Pre-tax Deduction

Some deductions from an employee's payroll are subtracted first before computing the taxes that need to be withheld. Here’s what you need to know about pre-tax deductions. 

What Is A Pre-tax Deduction?

A pre-tax deduction is the amount deducted from an employee’s gross compensation before taxes are withheld. Pre-tax deductions therefore reduce the employee’s taxable income. 

Are Pre-tax Deductions The Same as Payroll Deductions?

While both reduce the employee’s take home pay (net income), pre-tax deductions are not the same as payroll deductions. 

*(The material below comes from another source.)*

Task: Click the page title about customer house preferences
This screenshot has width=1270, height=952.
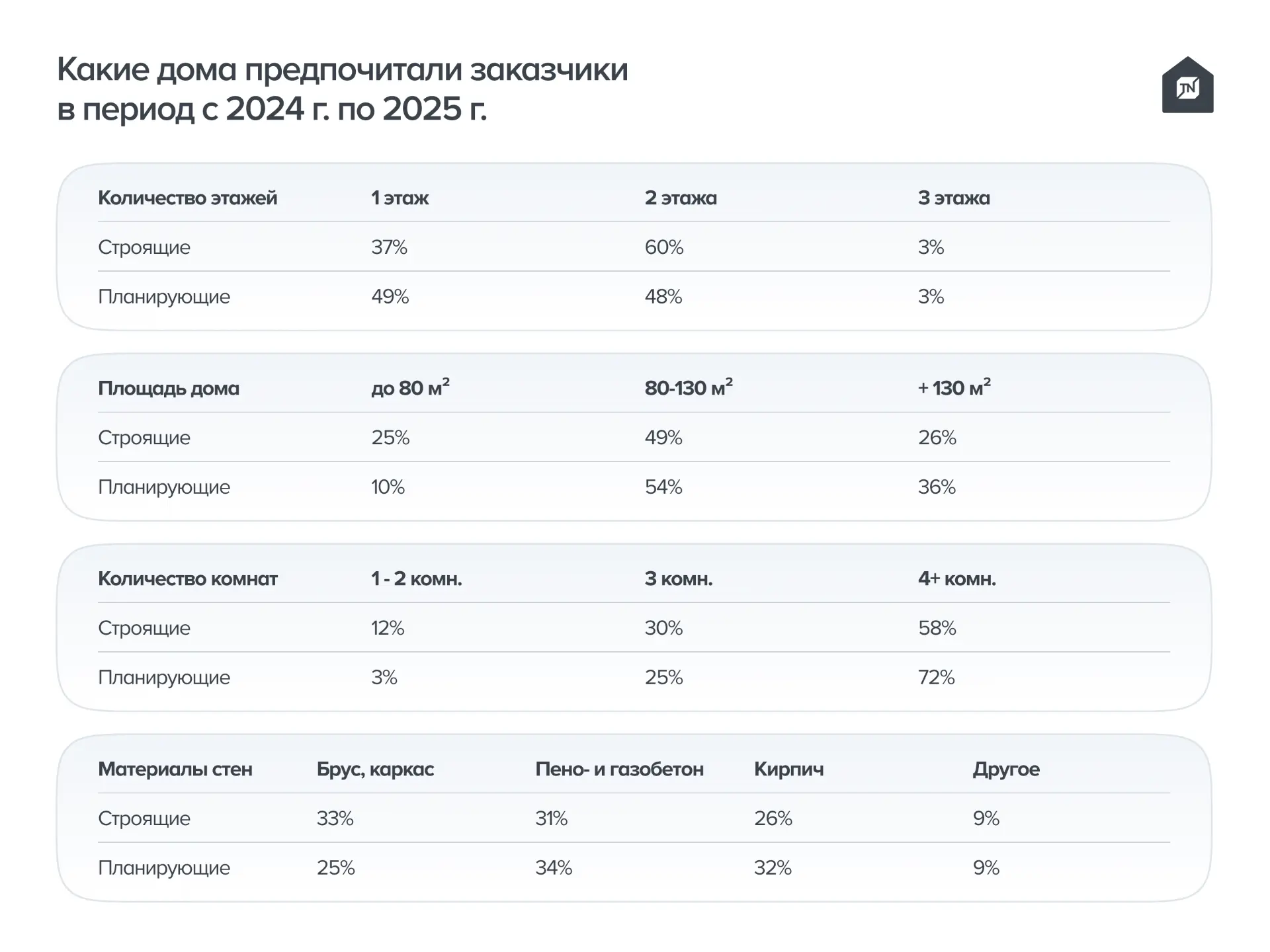Action: tap(343, 89)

Payroll deductions include taxes, benefits, levies, garnishments, and other contributions taken from the employee’s compensation before or after taxes. pre-tax deductions are taken before taxes. 

Hence, all pre-tax deductions are considered payroll deductions, but not all payroll deductions are pre-tax. 

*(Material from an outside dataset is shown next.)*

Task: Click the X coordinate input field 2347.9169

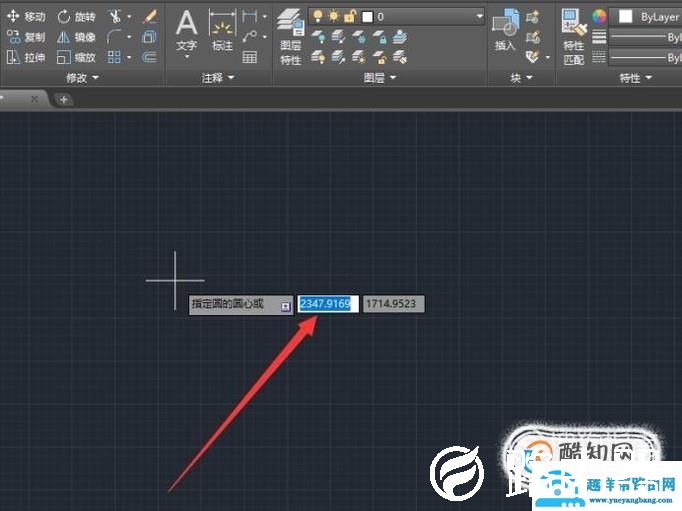Action: pos(327,303)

Pre-tax vs Post Tax Deductions

Unlike pre-tax deductions, post tax deductions do not affect the amount of income that the employee has to pay taxes on. This is because they are subtracted after taxes are withheld. 

What Are Examples Of Pre-tax Deductions? 

The law defines what should be included in the list, but generally the following may qualify as pre-tax deductions:

  • Health Insurances, particularly those that are employer-sponsored with medical and dental benefits. 
  • Health Savings Account 
  • Life Insurance premiums. However, there might be a limit. In the US, only a coverage of up to $50,000 may be qualified as a pre-tax deduction. 
  • Retirement Funds and Pension Scheme
  • Transportation Benefits, including commuter allowances, transport passes, and parking fees. 

To be sure of what deductions are included in the list, it’s best to consult your legal team. pre-tax deductions may vary depending on where your business is located. For example, in the Philippines, the non-taxable deductions include Social Security System (pension scheme), PhilHealth (health insurance), and PAGIBIG (national savings program) contributions. If the employer deducts for tardiness and absences, then those are pre-tax deductions as well. 

Please also check if pre-tax deductions change yearly based on factors such as inflation and cost of living. 

The Benefits Of Pre-tax Deductions

pre-tax deductions have two primary benefits for employees:

It helps employees save more money

Pre-tax deduction plan gives employees more coverage when it comes to important benefits, including life and health insurances. Deducting it before taxes usually means they’ll spend less than if they decide to pay for it privately after all payroll deductions. 

It lowers their taxable income

pre-tax deductions lower the employee’s tax burden because they reduce the taxable income. Since the money is subtracted before taxes are withheld, there will be less amount subject to tax withholding. 

Pre-tax Deductions Example

To better demonstrate how a pre-tax deduction works, here’s an example:

An employee receives a gross income of $1750 biweekly. Their total pre-tax deduction is $110. This means taxes can only be withheld from $1750-$110= $1640. 

Is It Possible For Employees To Waive Pre-tax Deductions?

Employees sometimes want to waive their pre-tax deductions and choose to pay after taxes. Two possible reasons for this are:

  • Social Security Retirement Benefit. Because of pre-tax deductions, the amount of income used to compute for the Social Security retirement benefit becomes smaller. However, please note that in most cases, the amount of money employees save from pre-tax deductions are higher compared to the benefit of waiving them. 
  • Unemployment. pre-tax deductions likewise reduce the amount of income used to calculate the unemployment benefit. Hence, some employees may waive them and instead pay post-taxes.